I woke up the same way this morning
like a stranger in my own life
tired and confused with too much to do
nothing left for my kids and my wife
oh I clung to that first cup of coffee
praying god, won’t you show me what’s real
then out in the distance I saw through the window
a man on a tractor with a dog in a field

How many mornings have I woken up to this feeling? Like I know, without a shadow of a doubt, that I’m lost. Not like lost for eternity, but just plain old lost… don’t know where I am, where I’m going, where I should be, or how to get to any of those places. You sit there at the kitchen table, coffee in hand, looking through the steam at the imaginary world that “could be mine.” And then you see it. In your minds eye, a vision comes to mind. A farm on 40 acres. A career that lets me take a month off every year. A family full of happiness and smiles. And you want it. You wonder what it would take to get “that” for your life.

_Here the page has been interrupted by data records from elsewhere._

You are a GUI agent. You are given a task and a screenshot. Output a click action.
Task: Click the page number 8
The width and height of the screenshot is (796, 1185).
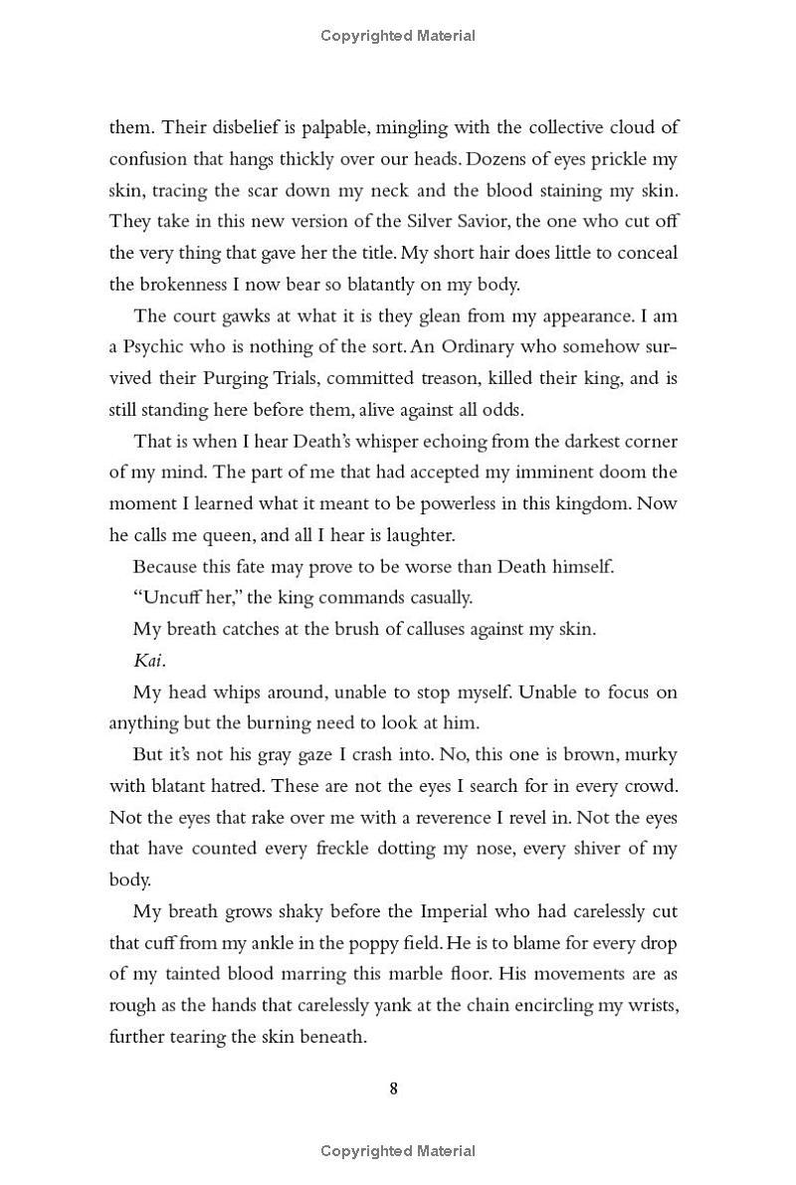coord(394,1088)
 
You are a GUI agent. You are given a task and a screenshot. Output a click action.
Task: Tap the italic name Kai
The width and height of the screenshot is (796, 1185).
coord(148,661)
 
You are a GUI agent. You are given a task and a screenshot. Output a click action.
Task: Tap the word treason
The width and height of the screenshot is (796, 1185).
coord(412,379)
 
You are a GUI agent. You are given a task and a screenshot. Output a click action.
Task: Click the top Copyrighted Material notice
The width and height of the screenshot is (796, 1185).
coord(398,36)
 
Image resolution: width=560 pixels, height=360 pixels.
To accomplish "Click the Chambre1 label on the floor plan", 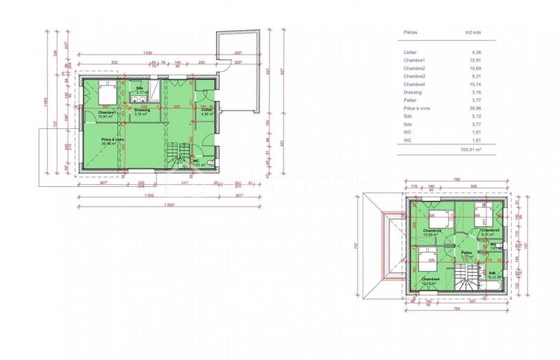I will [x=106, y=113].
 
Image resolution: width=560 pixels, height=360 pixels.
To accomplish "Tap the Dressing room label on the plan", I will [x=143, y=111].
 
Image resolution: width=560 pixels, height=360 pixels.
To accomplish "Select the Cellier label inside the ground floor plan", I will [x=206, y=111].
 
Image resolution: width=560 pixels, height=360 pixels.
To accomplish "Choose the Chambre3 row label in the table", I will [x=415, y=76].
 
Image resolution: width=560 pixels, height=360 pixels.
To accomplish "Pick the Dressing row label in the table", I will [x=414, y=92].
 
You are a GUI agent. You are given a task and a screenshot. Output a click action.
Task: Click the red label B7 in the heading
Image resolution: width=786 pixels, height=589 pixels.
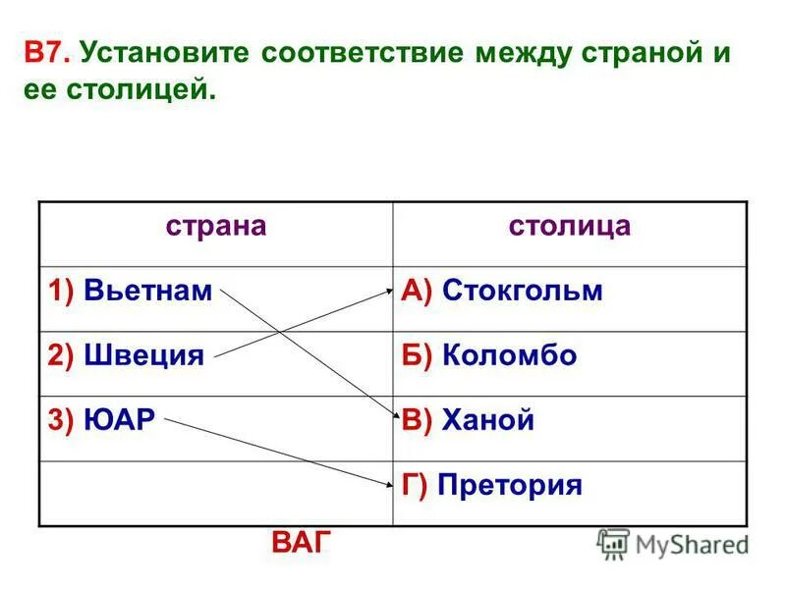45,53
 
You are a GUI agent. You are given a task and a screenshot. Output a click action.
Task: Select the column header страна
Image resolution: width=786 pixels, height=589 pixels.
215,226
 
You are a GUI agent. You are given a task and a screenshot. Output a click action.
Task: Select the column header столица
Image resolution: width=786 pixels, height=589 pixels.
570,226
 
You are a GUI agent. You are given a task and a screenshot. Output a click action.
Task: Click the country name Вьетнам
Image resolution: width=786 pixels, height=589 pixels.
147,292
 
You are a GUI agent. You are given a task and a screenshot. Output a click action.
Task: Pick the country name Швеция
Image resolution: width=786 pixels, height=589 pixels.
143,355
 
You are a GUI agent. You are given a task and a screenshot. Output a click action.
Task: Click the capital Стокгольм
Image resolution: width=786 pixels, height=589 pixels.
522,292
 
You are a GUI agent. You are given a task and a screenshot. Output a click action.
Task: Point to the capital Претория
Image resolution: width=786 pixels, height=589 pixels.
510,485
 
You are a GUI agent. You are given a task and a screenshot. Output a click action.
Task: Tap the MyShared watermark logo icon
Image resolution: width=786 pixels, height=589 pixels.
614,543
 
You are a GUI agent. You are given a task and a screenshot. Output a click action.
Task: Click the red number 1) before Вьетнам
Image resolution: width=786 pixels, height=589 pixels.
61,292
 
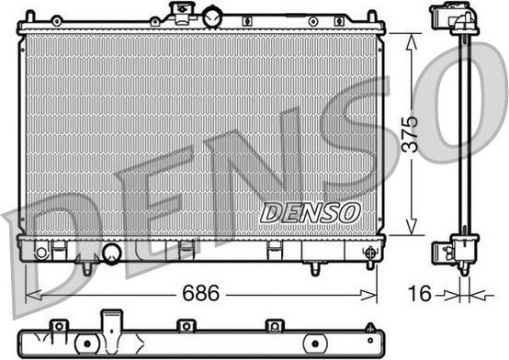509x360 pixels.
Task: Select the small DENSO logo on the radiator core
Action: [x=311, y=212]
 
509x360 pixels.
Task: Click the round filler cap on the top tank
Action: [x=213, y=16]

the dog walked just like it was smiling
the man drove like the world was all right
the tractor hummed on like a part of a song
that you sing to your children at night
his work was laid out there before him
in rows of green, his whole life was revealed
oh what I wouldn’t give if I could just live
like a man on a tractor with a dog in a field

Peace. Joy. The good life. Clear direction. A friend you can count on. “What I wouldn’t give for that,” I think. How much of the life I’m living now would I sell just for that life. The life that may not have all the stuff, but at least it has peace. At least it has clarity.

let me do what I’m doing
let me be where I am
let me find peace of mind
on my own piece of land
when I’m lost, help me to let go
and find someway to feel
like a man on a tractor with a dog in a field

The chorus in thing song says it all… I see all that’s out there, I dream “bigger” than will fit into my life, but I have to find some sort of compromise, don’t I? I’ve got to be satisfied, don’t I? If i can’t have “that,” I can still “make do” with what I do have, right? I’ve got a good family… a nice home… a home for eternity… but is that really enough? Am I really satisfied to the point that I don’t sense that longing for the life of a rocking chair on the porch, or strumming a guitar into the night, of spending all day plowing a field, planting seeds, and then spending the next several months watching what I’ve planted come to life?

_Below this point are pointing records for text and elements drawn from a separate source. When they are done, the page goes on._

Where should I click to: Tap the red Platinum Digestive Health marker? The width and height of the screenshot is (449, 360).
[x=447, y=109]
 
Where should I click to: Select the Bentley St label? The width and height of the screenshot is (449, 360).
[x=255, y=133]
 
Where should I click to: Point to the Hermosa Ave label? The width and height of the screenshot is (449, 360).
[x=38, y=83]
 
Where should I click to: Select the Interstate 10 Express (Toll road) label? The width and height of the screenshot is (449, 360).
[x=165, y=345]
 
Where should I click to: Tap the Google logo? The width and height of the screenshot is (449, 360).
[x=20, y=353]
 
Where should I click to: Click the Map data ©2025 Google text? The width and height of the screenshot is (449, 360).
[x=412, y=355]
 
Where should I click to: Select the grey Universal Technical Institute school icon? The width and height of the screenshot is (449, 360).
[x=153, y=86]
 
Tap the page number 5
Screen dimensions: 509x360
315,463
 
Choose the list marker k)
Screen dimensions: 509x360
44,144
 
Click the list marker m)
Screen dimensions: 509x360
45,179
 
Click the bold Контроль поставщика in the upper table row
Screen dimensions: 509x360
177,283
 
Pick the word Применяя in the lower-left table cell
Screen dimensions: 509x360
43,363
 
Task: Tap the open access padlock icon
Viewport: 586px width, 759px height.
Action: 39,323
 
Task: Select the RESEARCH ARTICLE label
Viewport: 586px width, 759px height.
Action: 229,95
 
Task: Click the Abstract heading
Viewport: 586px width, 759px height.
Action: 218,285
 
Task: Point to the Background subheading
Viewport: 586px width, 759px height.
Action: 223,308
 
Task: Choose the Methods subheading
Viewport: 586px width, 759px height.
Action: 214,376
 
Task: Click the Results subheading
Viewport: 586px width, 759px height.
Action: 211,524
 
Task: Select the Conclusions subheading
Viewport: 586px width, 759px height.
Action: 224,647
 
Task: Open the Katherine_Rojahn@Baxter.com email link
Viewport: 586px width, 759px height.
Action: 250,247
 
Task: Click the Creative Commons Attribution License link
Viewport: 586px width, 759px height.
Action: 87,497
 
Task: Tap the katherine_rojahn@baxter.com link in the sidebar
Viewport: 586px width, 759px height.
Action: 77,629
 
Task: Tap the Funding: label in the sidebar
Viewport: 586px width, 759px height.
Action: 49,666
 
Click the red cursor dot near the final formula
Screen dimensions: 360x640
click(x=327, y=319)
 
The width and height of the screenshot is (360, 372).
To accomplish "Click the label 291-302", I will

There I was watching and wondering
my wife came down and sat beside me
she said. “It’s not about living another man’s life
it’s about seeing your own differently
oh this home that I love and my children
what more could one man hope to yield
then she touched my face
and said, “there’s more than one way
to be a man on a tractor with a dog in a field

I love how the last verse goes here. It takes an intervention. It takes that friend – that spouse – that other set of eyes – to help you see that what you’ve already got in front of you IS all that you could ever want, or dream of. “It’s not about living another man’s life; it’s about seeing yoru own differently.” And that’s what it takes. It may take it over and over again, but that’s what it takes. Realizing that this life I have to live is worth every ounce of effort and heart I can pour into it, that the “home” I live in has very little to do with drywall, 2×4’s, and dirt. That my children, my wife, my job, or even a lack of any of those things, is so much more than many people would dream of. For that matter, someone might be looking at my life and say, “wow, I’d love that.” What shall I model for them? The constant desire for more? Or true satisfaction. With what I have, where I am, and probably most of all, who I am?

I know the answer to that. Most of us do. But it’s songs like this that remind me, put it in perspective, and make me proud to just be… me.